TASK REQUIREMENTS. Nothing in the entries may differ when you return them.

Dataset entries.
--- START ---

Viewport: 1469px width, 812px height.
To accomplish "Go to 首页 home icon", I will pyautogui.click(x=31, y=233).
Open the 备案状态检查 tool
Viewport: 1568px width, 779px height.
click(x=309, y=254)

--- END ---

THE ANSWER.
Viewport: 1469px width, 812px height.
To accomplish "Go to 首页 home icon", I will pyautogui.click(x=31, y=233).
Open the 备案状态检查 tool
Viewport: 1568px width, 779px height.
click(x=309, y=254)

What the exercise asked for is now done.